■ Description of the task: The line containing "Instruction: Toggle the" marks the start; return it and every line after it in the listing below, exactly, through the last.

■ Data records:

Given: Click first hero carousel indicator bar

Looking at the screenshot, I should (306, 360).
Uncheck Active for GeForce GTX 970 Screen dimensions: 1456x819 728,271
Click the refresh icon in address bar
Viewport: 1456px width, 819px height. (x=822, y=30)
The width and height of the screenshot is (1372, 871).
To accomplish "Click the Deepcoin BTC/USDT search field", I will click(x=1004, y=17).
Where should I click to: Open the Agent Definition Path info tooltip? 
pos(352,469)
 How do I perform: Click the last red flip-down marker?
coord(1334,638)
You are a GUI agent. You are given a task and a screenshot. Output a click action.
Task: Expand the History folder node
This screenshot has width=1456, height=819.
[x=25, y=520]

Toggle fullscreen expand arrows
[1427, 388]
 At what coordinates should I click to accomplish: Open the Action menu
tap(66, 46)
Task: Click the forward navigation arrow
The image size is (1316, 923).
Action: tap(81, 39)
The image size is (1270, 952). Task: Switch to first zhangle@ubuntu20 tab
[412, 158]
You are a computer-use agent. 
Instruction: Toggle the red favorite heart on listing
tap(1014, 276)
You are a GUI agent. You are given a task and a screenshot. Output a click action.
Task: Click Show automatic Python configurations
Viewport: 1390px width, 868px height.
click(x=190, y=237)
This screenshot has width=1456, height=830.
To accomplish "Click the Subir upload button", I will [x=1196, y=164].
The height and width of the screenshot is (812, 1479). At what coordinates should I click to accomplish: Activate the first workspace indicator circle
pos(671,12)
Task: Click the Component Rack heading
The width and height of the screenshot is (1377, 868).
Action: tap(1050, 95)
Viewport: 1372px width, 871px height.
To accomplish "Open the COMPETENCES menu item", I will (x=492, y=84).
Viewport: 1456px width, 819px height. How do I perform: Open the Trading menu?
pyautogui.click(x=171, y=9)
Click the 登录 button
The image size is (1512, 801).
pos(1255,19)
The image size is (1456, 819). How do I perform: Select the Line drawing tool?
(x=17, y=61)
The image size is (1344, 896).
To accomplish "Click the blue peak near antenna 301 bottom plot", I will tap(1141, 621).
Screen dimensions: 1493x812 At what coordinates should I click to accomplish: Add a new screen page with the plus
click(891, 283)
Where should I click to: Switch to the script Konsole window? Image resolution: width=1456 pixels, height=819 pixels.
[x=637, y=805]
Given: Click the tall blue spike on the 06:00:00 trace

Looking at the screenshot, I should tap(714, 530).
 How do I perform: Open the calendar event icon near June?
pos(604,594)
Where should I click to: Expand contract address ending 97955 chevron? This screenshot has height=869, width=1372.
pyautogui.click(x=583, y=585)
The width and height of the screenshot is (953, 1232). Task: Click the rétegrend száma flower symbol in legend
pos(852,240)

■ Solution:
Instruction: Toggle the red favorite heart on listing
tap(1014, 276)
You are a GUI agent. You are given a task and a screenshot. Output a click action.
Task: Click Show automatic Python configurations
Viewport: 1390px width, 868px height.
click(x=190, y=237)
This screenshot has width=1456, height=830.
To accomplish "Click the Subir upload button", I will [x=1196, y=164].
The height and width of the screenshot is (812, 1479). At what coordinates should I click to accomplish: Activate the first workspace indicator circle
pos(671,12)
Task: Click the Component Rack heading
The width and height of the screenshot is (1377, 868).
Action: tap(1050, 95)
Viewport: 1372px width, 871px height.
To accomplish "Open the COMPETENCES menu item", I will (x=492, y=84).
Viewport: 1456px width, 819px height. How do I perform: Open the Trading menu?
pyautogui.click(x=171, y=9)
Click the 登录 button
The image size is (1512, 801).
pos(1255,19)
The image size is (1456, 819). How do I perform: Select the Line drawing tool?
(x=17, y=61)
The image size is (1344, 896).
To accomplish "Click the blue peak near antenna 301 bottom plot", I will tap(1141, 621).
Screen dimensions: 1493x812 At what coordinates should I click to accomplish: Add a new screen page with the plus
click(891, 283)
Where should I click to: Switch to the script Konsole window? Image resolution: width=1456 pixels, height=819 pixels.
[x=637, y=805]
Given: Click the tall blue spike on the 06:00:00 trace

Looking at the screenshot, I should tap(714, 530).
 How do I perform: Open the calendar event icon near June?
pos(604,594)
Where should I click to: Expand contract address ending 97955 chevron? This screenshot has height=869, width=1372.
pyautogui.click(x=583, y=585)
The width and height of the screenshot is (953, 1232). Task: Click the rétegrend száma flower symbol in legend
pos(852,240)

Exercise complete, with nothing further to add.